Thirteen women in orange detention uniforms, their hands cuffed, arrived at the Little Aresha daycare in Umbulharjo, Yogyakarta City, at around 10:15 a.m. local time on Tuesday, June 9, 2026. Twenty minutes later, police began a crime-scene reconstruction that ran through 23 scenes, from the morning handover of children at the entrance to the afternoon pickup, and lasted about three hours. The exercise led investigators from the Yogyakarta city police to conclude that tying up the children's hands and feet was a daily routine carried out on the orders of the foundation's head, not the initiative of the caregivers on the floor.

"The command came from her (DK), she watched it directly, and she was here every single day," said Commissioner Riski Adrian, head of the criminal investigation unit at the Yogyakarta city police, after the reconstruction.

Why the Foundation Head Is the Key Suspect

The reconstruction established that DK was at the site every day, witnessed the abuse firsthand, and that the instruction to restrain the children flowed from her down to the caregivers. That kind of full chain of liability is rare in cases of institutional child abuse, where frontline staff are usually charged while those in charge escape because direct involvement is hard to prove. In the Little Aresha case, investigators traced the chain of command all the way to the top.

Yogyakarta police chief Senior Commissioner Eva Guna Pandia confirmed that all 13 suspects are women: DK, 51, the foundation head; AP, 42, the school principal; and eleven caregivers — FN, 30; NF, 26; Lis, 34; EN, 26; SRm, 54; DR, 32; HP, 47; ZA, 30; SRj, 50; DO, 31; and DM, 28. Beyond the 13 suspects, 17 other people remain under an obligation to report regularly to police.

Twenty-Three Scenes, Three Hours

The opening scene of the reconstruction showed something that plays out in thousands of Indonesian daycares every morning: a caregiver taking a child from a parent's arms at the door. The closing scene was just as ordinary, with children handed back toward late afternoon. What the 23 scenes in between captured was what had been hidden from parents all along: children with their hands and feet bound, some swaddled, placed in a cramped room. The restraints were removed only when a child ate, bathed, or was about to be picked up, according to investigators.

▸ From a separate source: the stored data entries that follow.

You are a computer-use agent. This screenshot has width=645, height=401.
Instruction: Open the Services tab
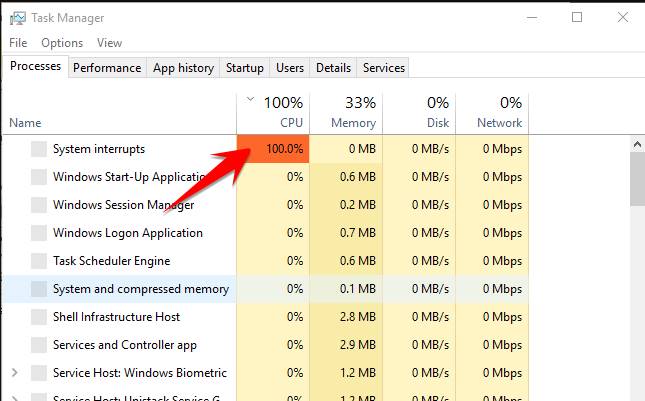pos(384,68)
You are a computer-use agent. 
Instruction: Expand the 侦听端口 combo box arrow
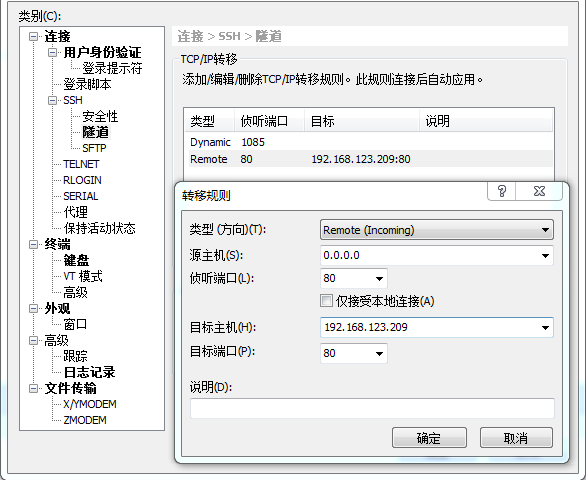[x=379, y=279]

The reconstruction serves a specific legal purpose: building the element of intent, or mens rea, into the case file. Investigators need to show prosecutors that restraining the children was a planned procedure, repeated daily and carried out with the full knowledge of every level of management — material that will shape the weight of the charges once the file is handed to the Yogyakarta District Court.

A Report From the Inside

The case came to light through a report by a former caregiver, who went to Yogyakarta City's Office for Women's Empowerment, Child Protection and Population Control (DP3AP2) on April 20, 2026. Four days later, police raided the premises. The investigation went on to ensnare every layer of management — the foundation head, the principal and eleven daily caregivers — a pattern that signals police are treating the abuse as an institutional practice.

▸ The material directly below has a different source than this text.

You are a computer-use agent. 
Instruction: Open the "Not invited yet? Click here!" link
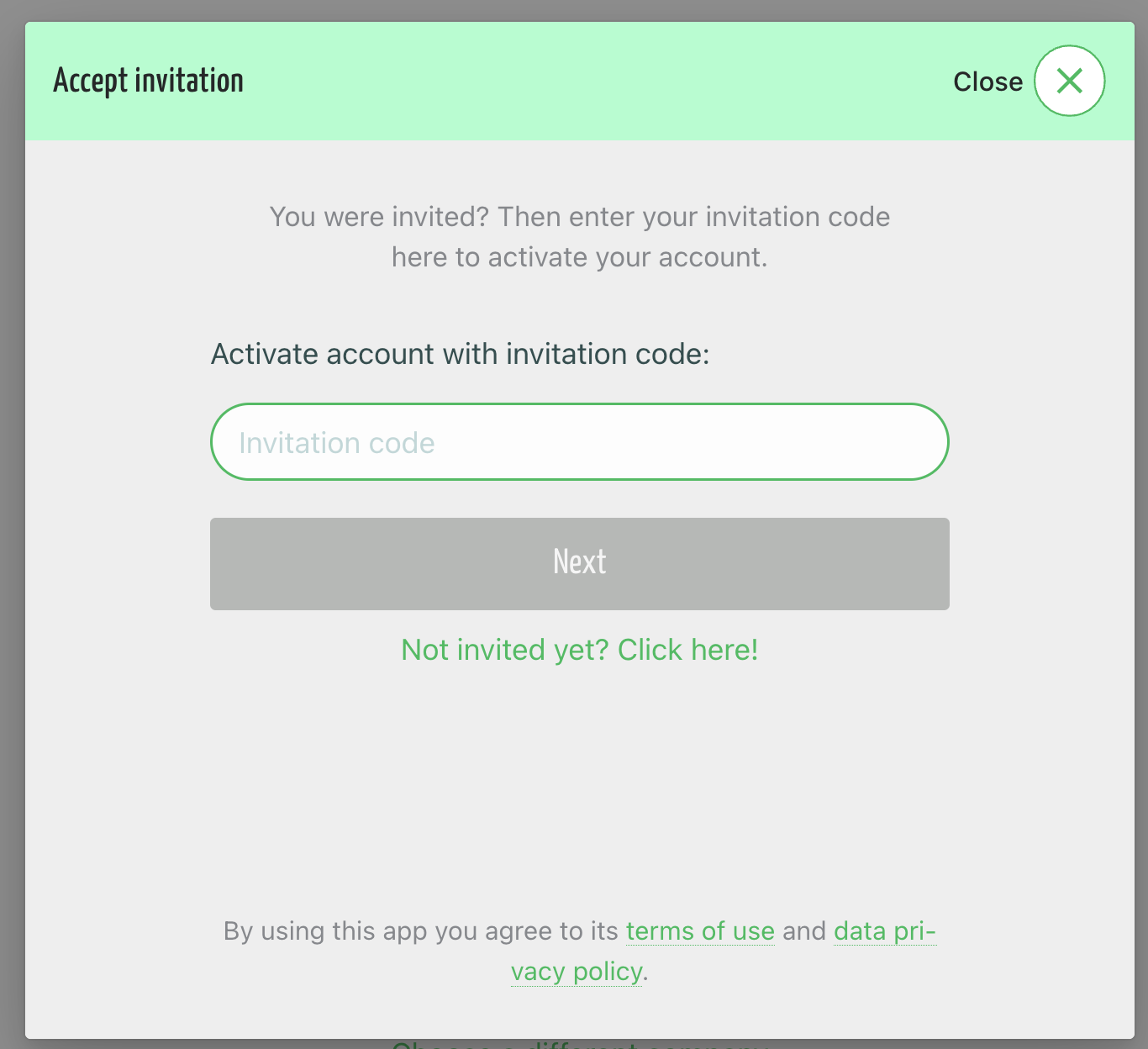tap(579, 650)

Of roughly 103 children recorded as having been left at Little Aresha, 53 have been confirmed to have suffered physical and verbal abuse. About 100 children have been examined in all, a figure not yet reconciled with the initial 53 victims and one that will bear on the prosecution's charges. Some of the children are now in psychological therapy four to five times a week, while medical examinations have found signs of nutritional problems and developmental disorders in a number of the victims.

A mother who watched the reconstruction could not hide her emotion. "I'm furious. My child was a victim. We entrusted our child here, we paid for them to be cared for properly, and instead this is what they did to my child," said N, a parent of one of the victims, to reporters.

The Law and the Trial Ahead

The suspects have been charged under Articles 76A, 76B and 76C of Law No. 35 of 2014 on Child Protection, linked to the aggravating provisions of the new Criminal Code (Law No. 1 of 2023), carrying a maximum penalty of 10 years in prison.

The reconstruction marks the final stage of the investigation before the file is transferred to prosecutors. One question will shape the direction of the trial: whether prosecutors will charge DK under different, heavier articles than the frontline caregivers, following the chain-of-command findings drawn out of the reconstruction. The case is now under scrutiny from the National Human Rights Commission (Komnas HAM) and the Ministry of Women's Empowerment and Child Protection, and the pressure to overhaul daycare oversight standards nationwide is unlikely to ease before a verdict is handed down.